When remodeling your house, you want your contractor to be cheap, fast, and high quality. And, as any seasoned homeowner knows, you get to pick two. The cheap and fast contractor is likely to have low quality workmanship. If you pick the cheap and high quality contractor, you will likely lose the use of parts of your house for weeks or months. The fast and high quality contractor is likely to be very expensive. This old adage demonstrates the risks involved in decision making.

This adage also demonstrates the four elements of decision making: cost, benefit, time, and risk.

How much money?

What is the benefit (ROI)?

How much time?

What are the risks to my business?

When a business spends money on software and expends both peoples' time and product cycle time using the software; they want to have a return on investment and/or reduce risk.

Some folks use only three of the four: cost, benefit, and time. A decision maker omits risk as criteria at their peril. Because all decisions involve uncertainty about the future, risk is an inherent part of all business decisions.

When considering the value (balance of cost, benefit, time, and risk) of dimensional simulation, most organizations can quantify cost and time. They struggle with benefit. How do we put a value to dimensional analysis?

The primary benefit to dimensional analysis is reduction in risk. Analysis prior to production means finding and fixing problems before the problems adversely impact the business. Finding and fixing problems saves future unspent sums and therefore cannot be easily quantified. It certainly cannot be found in the accounting ledgers!

Reduce Risk of Failure Through Optimization

Example - Missing Risk from Assessment

During a recent product launch at an automotive OEM, many problems were discovered during the ramp up to full production. Some, but not all, vehicles exhibited the fault. These problems were determined to be variation problems. I, as the author, root caused problems and completed the "3 Legged 5 Whys". Afterwards, it was discovered all the variation problems had one thing in common — no three dimensional modeling was completed. In some areas, not even 1-D tolerance stacks were completed. looking at the analysis post failure, three dimensional modeling predicted the failure! Unfortunately for the manufacturer, these predictions were too late to prevent the initial problem but in time to ensure the proposed product/process fix would be effective.

When asked why dimensional analysis was not completed the common reply was 'we could not justify the expense a priori.' They knew the cost. They knew the time it would take. They didn’t see a clear benefit to “pay” for the cost.

What was missing in their analysis? The missing element in their decision making was risk assessment. If a fault occurs, what are the costs? (Costs of Bad Quality)

  • Losing a single unit of production could pay for the analysis many times over.   Did the problem fix itself? Of course not. A team of engineers descended to the plant to help root cause the problem. Are engineers free?   Travel is free? The cost of hotels, meals, and transportation alone ate up the savings in skipping analysis.  
  • Was the late change free? Suppliers were paid premium time to fix the problem and minimize disruption to deliveries.
  • Let’s not forget the expense of meetings.
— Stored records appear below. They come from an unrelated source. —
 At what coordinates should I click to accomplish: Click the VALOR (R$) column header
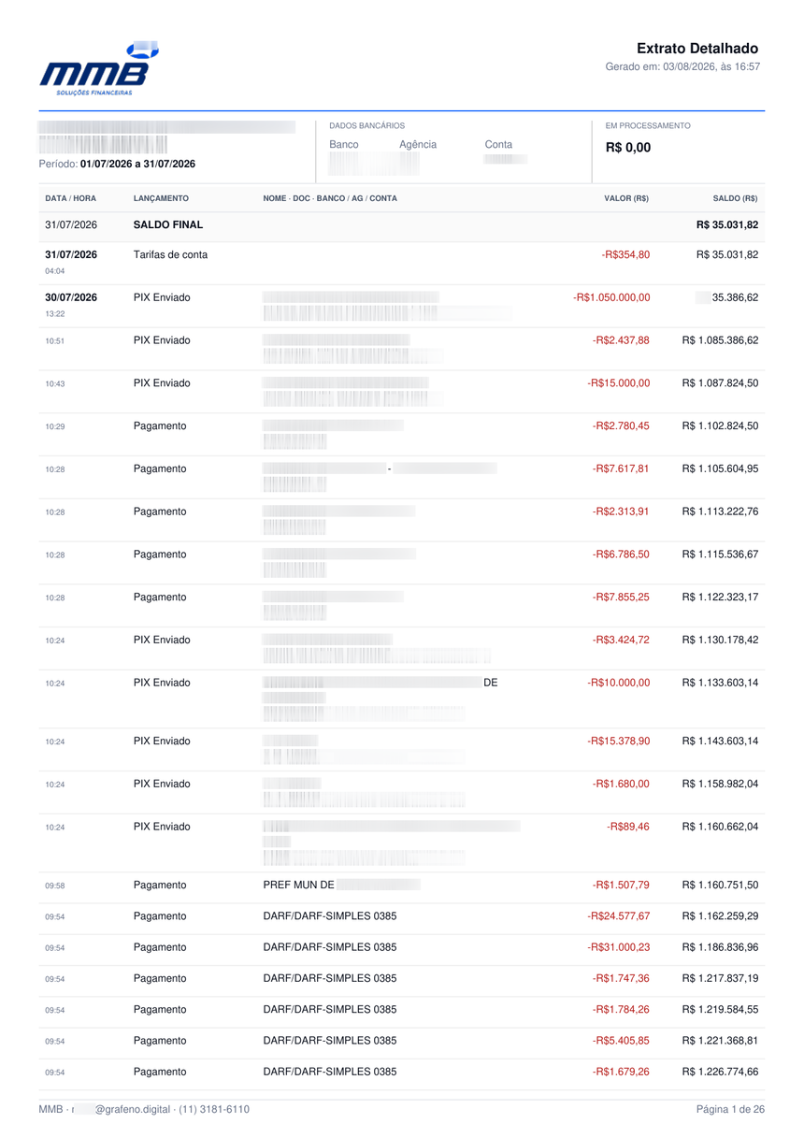click(626, 198)
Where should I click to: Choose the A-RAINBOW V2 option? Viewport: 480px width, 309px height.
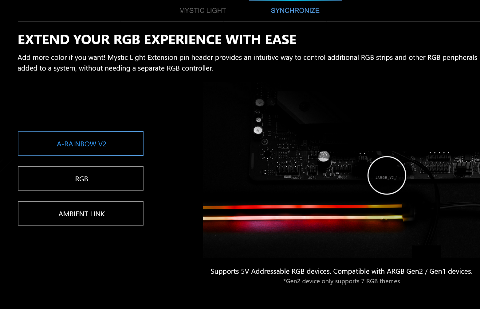(81, 144)

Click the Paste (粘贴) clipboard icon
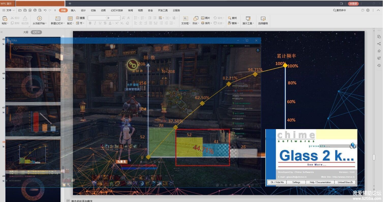point(5,18)
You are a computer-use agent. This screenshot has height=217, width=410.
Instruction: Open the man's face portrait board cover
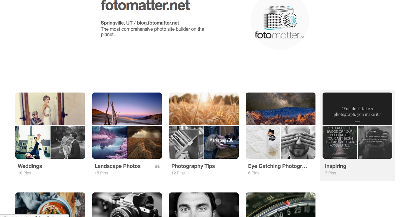tap(204, 205)
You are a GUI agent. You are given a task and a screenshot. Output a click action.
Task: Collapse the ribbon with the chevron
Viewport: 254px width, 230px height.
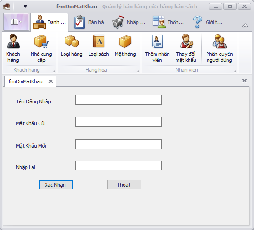coord(245,26)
Many man hours were spent discussing root cause and discussing the proposed solution with the highest levels of the company. Free?  

In the end, remediation costs for one or two of the problems was far greater than the budget and the costs associated with software and analysis. In fact, just one of the problem's cost to fix was greater than the dimensional analysis budget across the entire company! The company was spending dollars to save pennies on analysis!

Failure to assess risk was the missing element in the cost benefit analysis.

As we move forward, let’s ensure we include all four elements of business decision making. Cost, benefit, time, and risk. Frequently, risk is the element most often ignored. Yet, it is often the most important.